Work to be completed:
Please reproduce the records starting with the line containing "You are a computer-use agent. This" and going on through the end of the records, including the requests, and rescale every coordinate in the answers by a factor of 2.3, rounding to whole numbers with halves rounded up. Give only those lines.

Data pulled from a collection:
┌──

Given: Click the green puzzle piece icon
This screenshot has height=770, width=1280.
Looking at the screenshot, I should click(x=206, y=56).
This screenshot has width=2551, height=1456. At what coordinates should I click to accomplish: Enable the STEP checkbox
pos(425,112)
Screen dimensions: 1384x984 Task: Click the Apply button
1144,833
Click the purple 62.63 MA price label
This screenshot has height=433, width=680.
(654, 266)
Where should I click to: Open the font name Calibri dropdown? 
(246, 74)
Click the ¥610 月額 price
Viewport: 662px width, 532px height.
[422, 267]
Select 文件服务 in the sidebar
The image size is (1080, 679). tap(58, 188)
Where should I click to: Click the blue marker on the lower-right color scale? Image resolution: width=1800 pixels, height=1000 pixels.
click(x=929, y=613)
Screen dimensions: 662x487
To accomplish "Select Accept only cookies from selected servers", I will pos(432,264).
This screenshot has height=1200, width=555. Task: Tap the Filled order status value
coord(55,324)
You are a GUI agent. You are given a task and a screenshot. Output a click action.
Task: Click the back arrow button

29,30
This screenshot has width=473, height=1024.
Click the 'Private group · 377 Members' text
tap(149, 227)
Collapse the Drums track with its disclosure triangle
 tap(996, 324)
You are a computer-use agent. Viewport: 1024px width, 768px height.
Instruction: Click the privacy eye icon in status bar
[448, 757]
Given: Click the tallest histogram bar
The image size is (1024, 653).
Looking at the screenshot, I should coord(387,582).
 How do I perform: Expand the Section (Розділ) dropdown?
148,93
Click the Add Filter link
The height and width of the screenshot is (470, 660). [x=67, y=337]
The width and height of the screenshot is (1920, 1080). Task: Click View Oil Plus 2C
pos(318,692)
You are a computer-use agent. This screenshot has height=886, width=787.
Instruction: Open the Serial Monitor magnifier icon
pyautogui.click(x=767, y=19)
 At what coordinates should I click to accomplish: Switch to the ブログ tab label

└──

Correct response:
You are a computer-use agent. This screenshot has height=886, width=787.
Instruction: Open the Serial Monitor magnifier icon
pyautogui.click(x=1764, y=44)
 At what coordinates should I click to accomplish: Switch to the ブログ tab label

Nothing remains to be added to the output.